> **Data for processing**:
────────────────────

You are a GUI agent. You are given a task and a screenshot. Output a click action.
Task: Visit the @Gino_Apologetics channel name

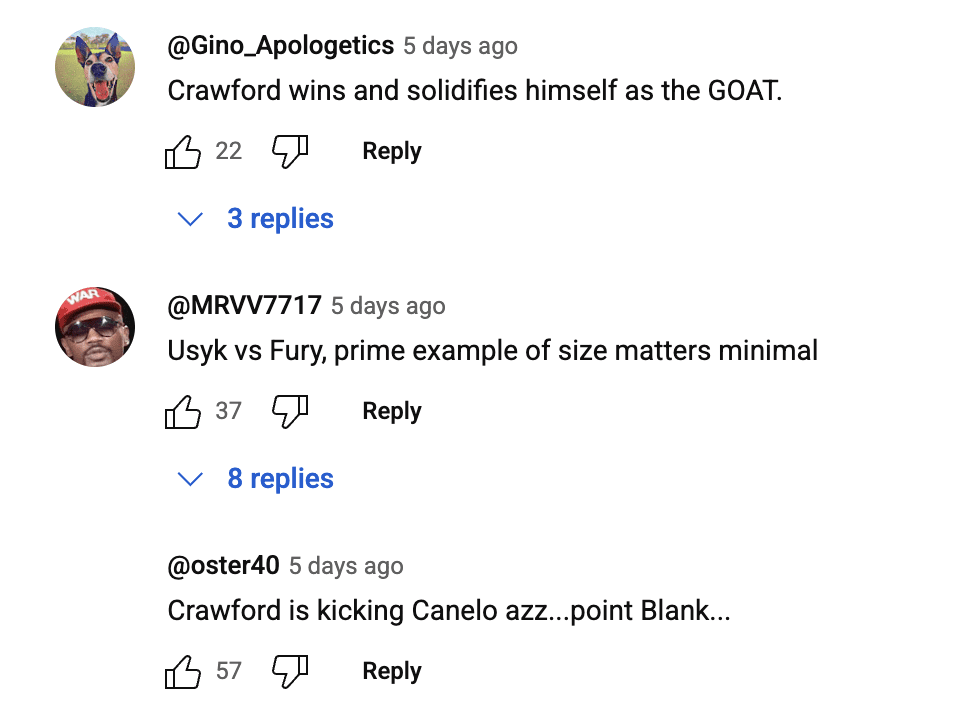coord(281,46)
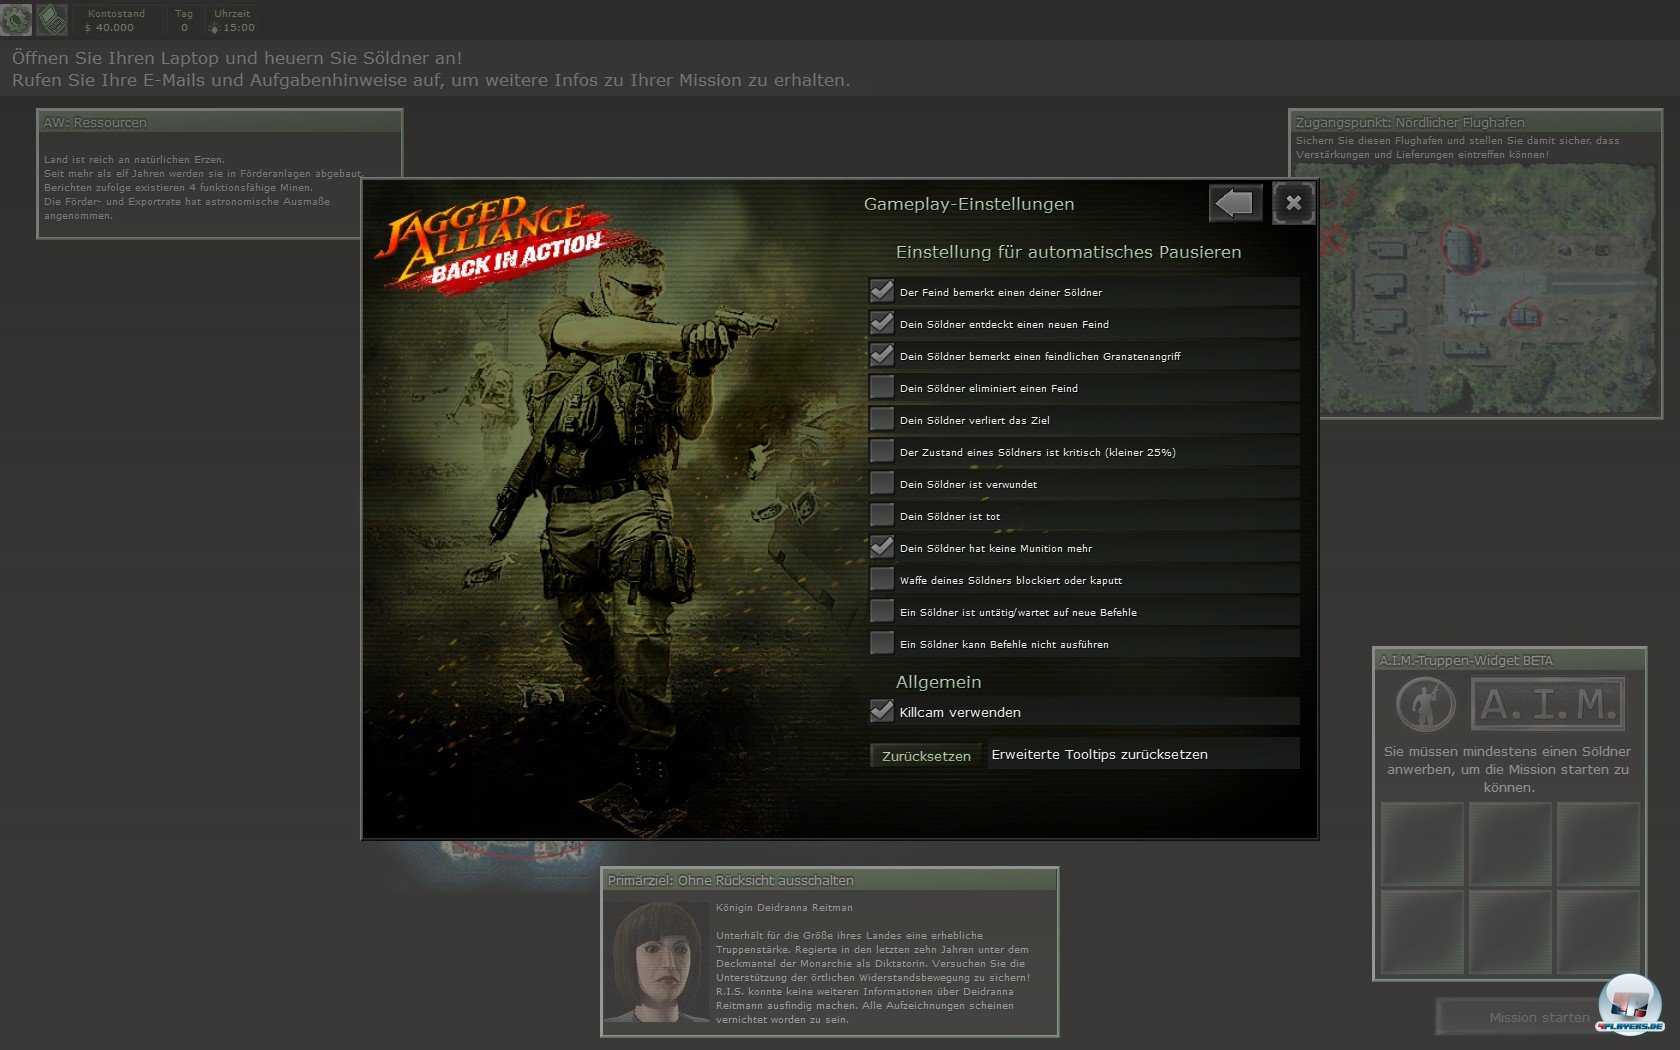Uncheck 'Dein Söldner hat keine Munition mehr'
Screen dimensions: 1680x1050
882,547
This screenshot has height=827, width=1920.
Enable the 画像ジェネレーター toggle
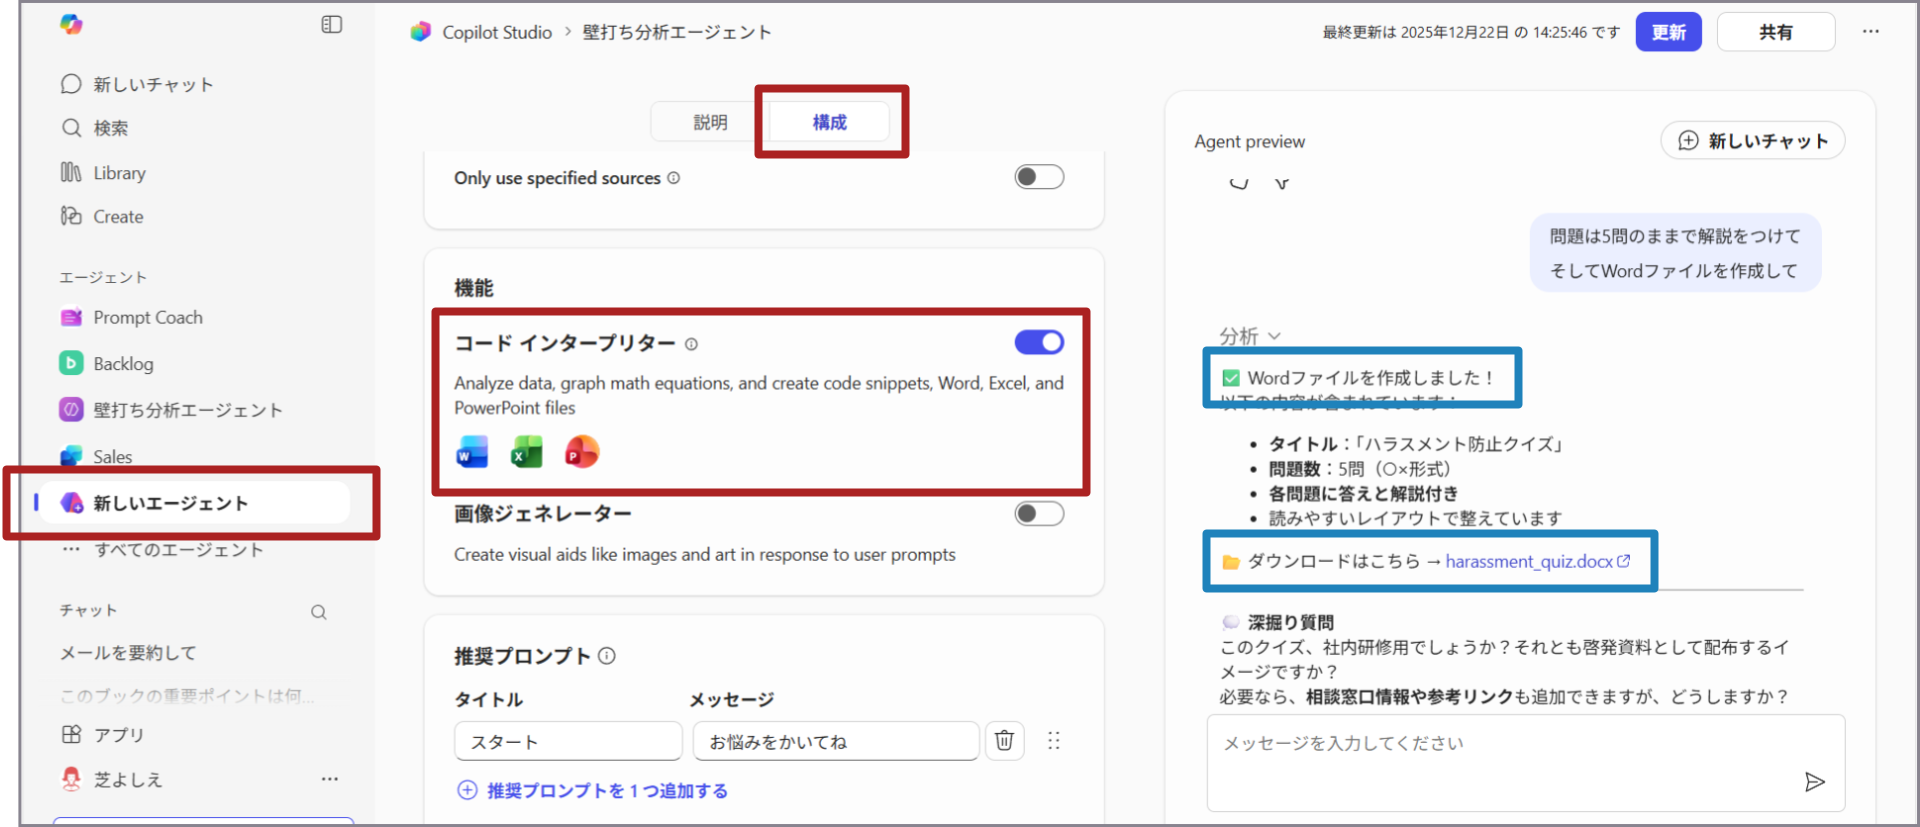coord(1038,514)
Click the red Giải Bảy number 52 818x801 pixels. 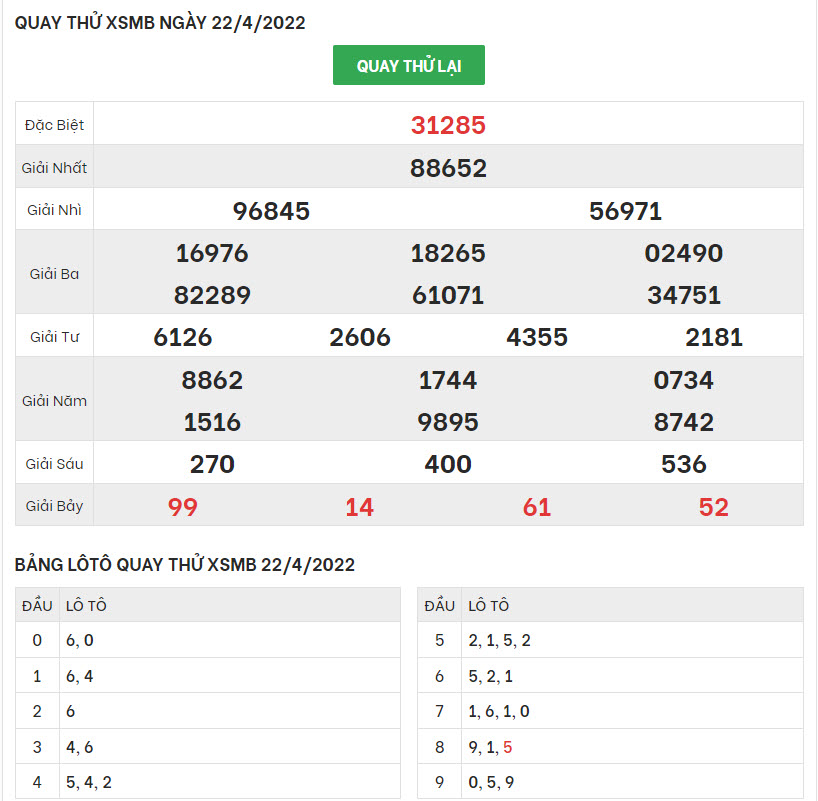[x=714, y=507]
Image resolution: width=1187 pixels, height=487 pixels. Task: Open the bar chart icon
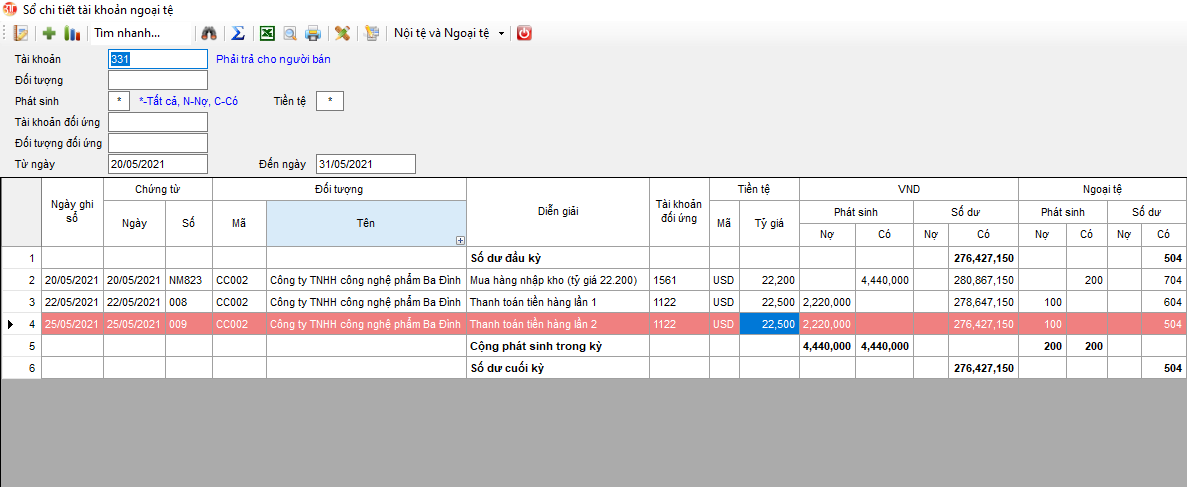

────────────────────

> **Exercise requirements**: Whenever the word "height" shows up in a line above, copy that line.

> **Problem solution**:
This screenshot has height=827, width=1920.
Image resolution: width=1187 pixels, height=487 pixels. Task: Open the bar chart icon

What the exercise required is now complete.